> [Your objective] Within the records below, find the line with "The image size" and the line with "You are a computer-use", then reproduce exactly those two lines and all lines between them, without any picture.

> [Information provided]
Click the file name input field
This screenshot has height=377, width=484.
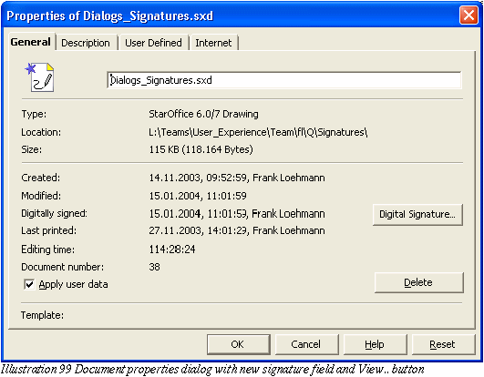[284, 80]
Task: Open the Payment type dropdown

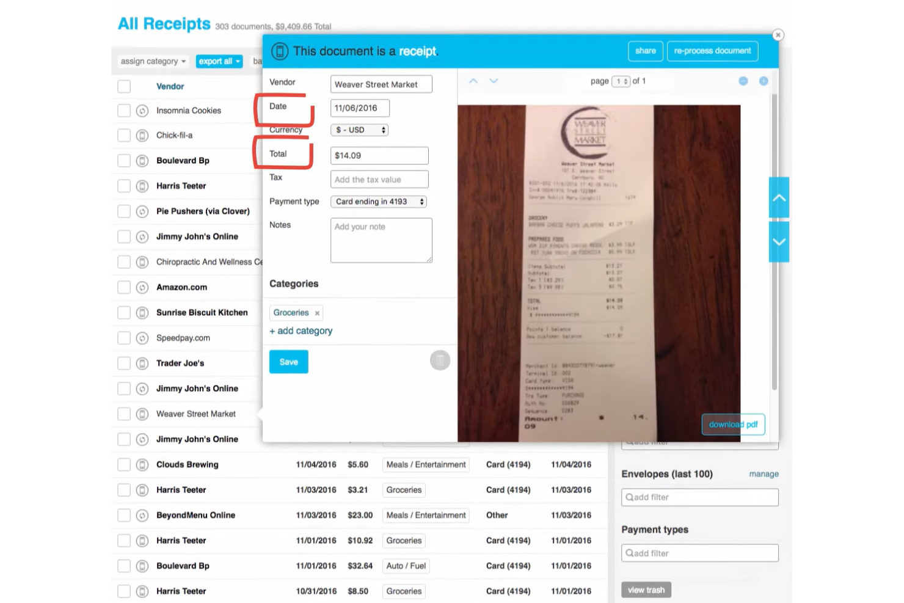Action: tap(378, 202)
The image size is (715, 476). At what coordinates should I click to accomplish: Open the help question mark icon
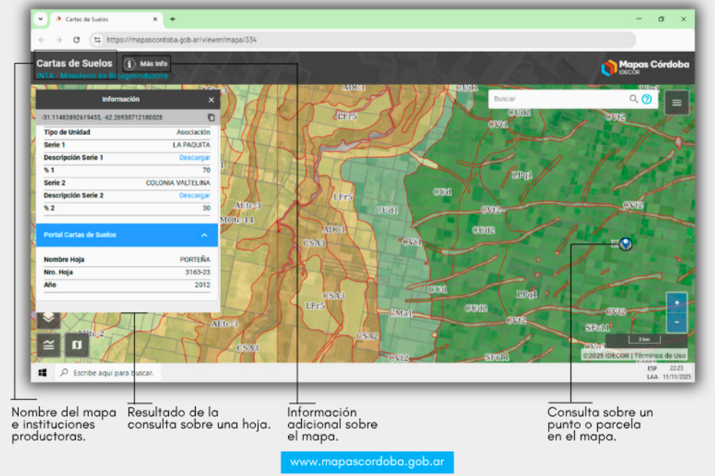click(x=646, y=99)
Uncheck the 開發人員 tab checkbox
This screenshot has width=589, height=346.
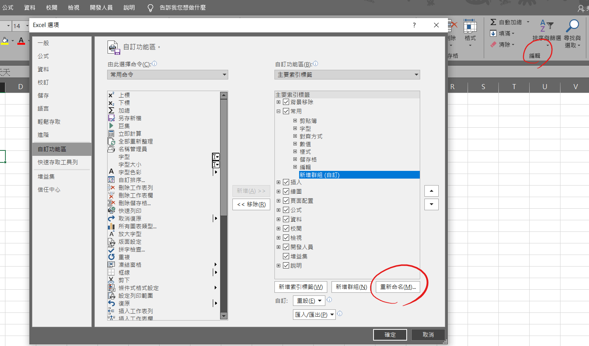tap(286, 247)
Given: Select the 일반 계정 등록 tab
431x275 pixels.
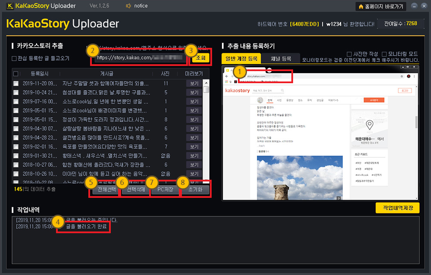Looking at the screenshot, I should (x=241, y=59).
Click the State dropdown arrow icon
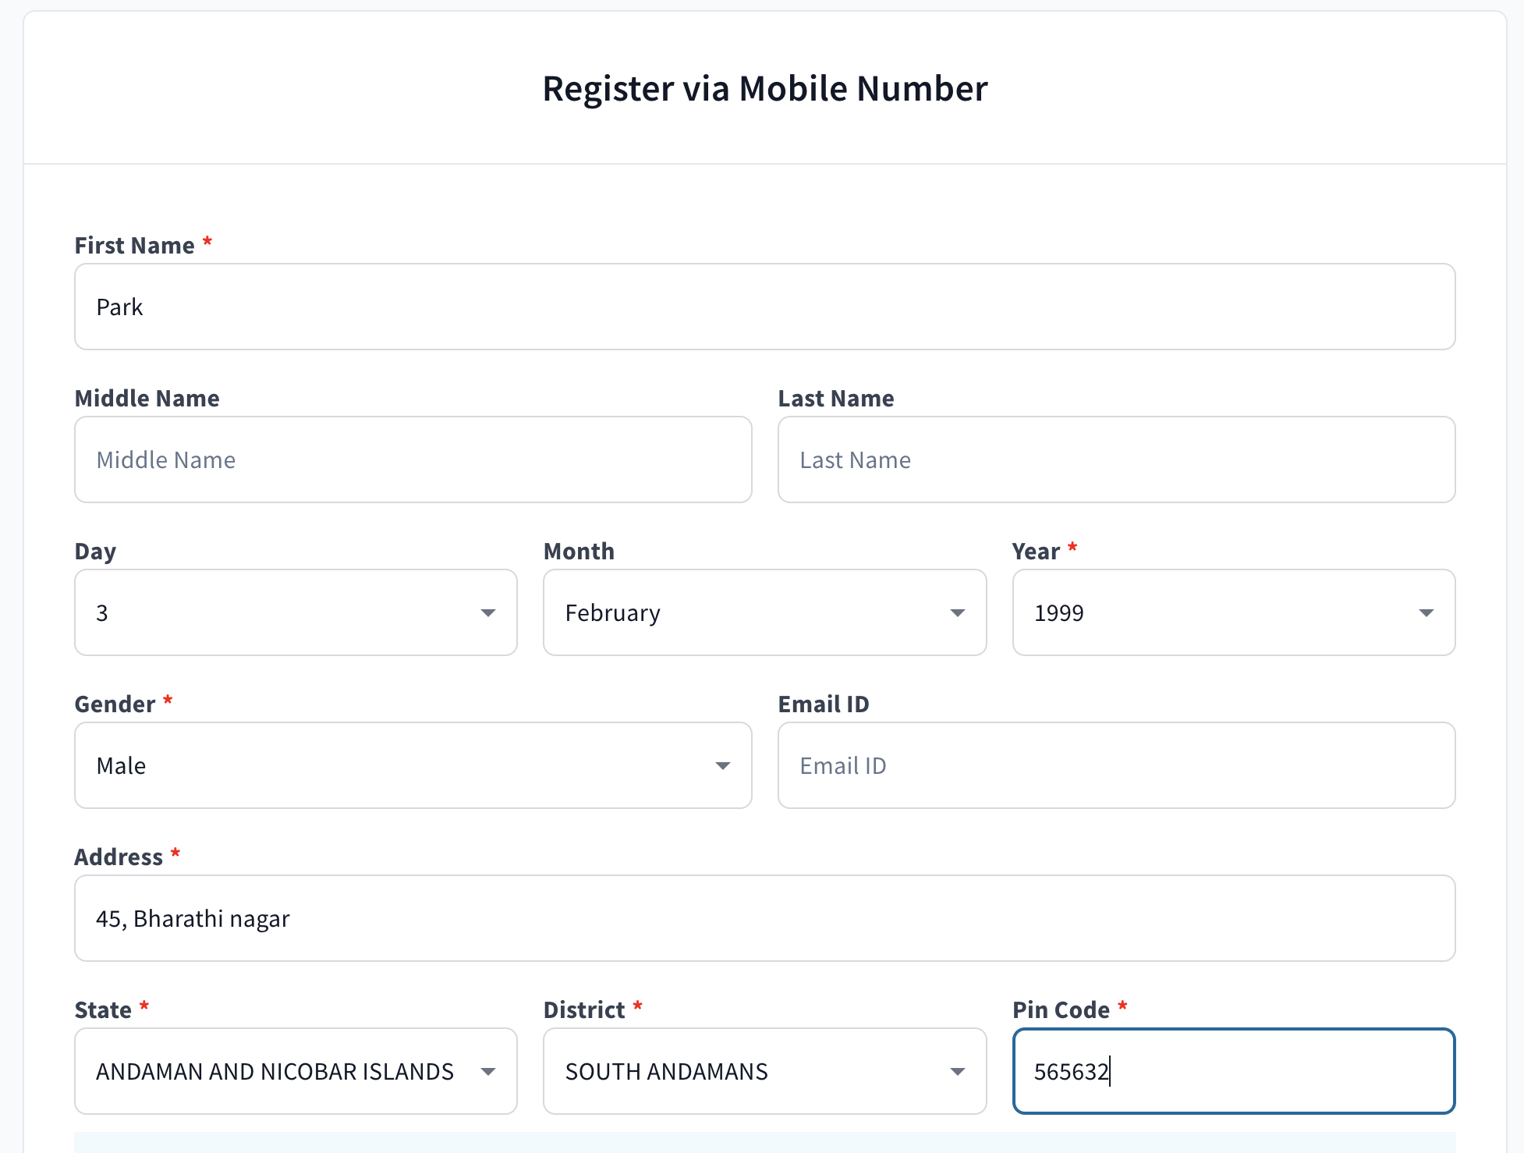Image resolution: width=1524 pixels, height=1153 pixels. point(488,1072)
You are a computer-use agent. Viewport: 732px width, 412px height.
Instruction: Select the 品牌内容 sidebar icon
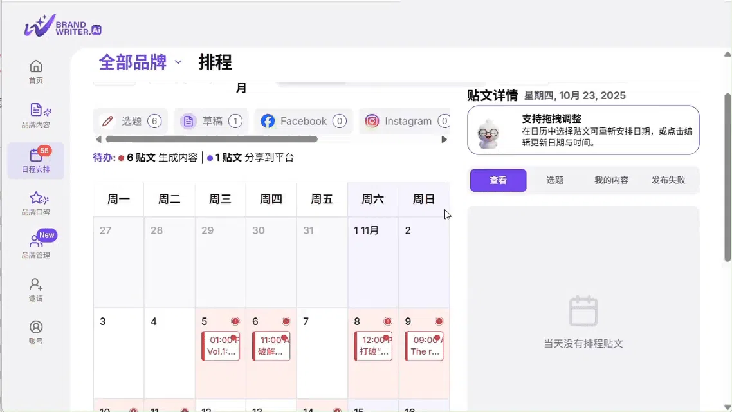36,116
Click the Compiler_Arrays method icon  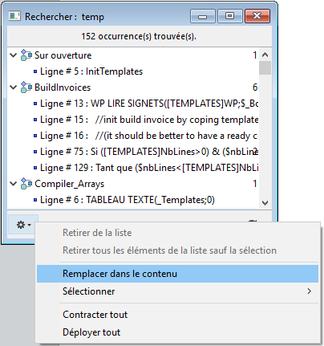(26, 184)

> [Answer to this task]
The image size is (715, 476). At what coordinates should I click to accomplish: Open the help question mark icon
click(x=646, y=99)
Uncheck the 開發人員 tab checkbox
This screenshot has width=589, height=346.
tap(286, 247)
Given: Select the 일반 계정 등록 tab
431x275 pixels.
Looking at the screenshot, I should (x=241, y=59).
Click the State dropdown arrow icon
Image resolution: width=1524 pixels, height=1153 pixels. point(488,1072)
You are a computer-use agent. Viewport: 732px width, 412px height.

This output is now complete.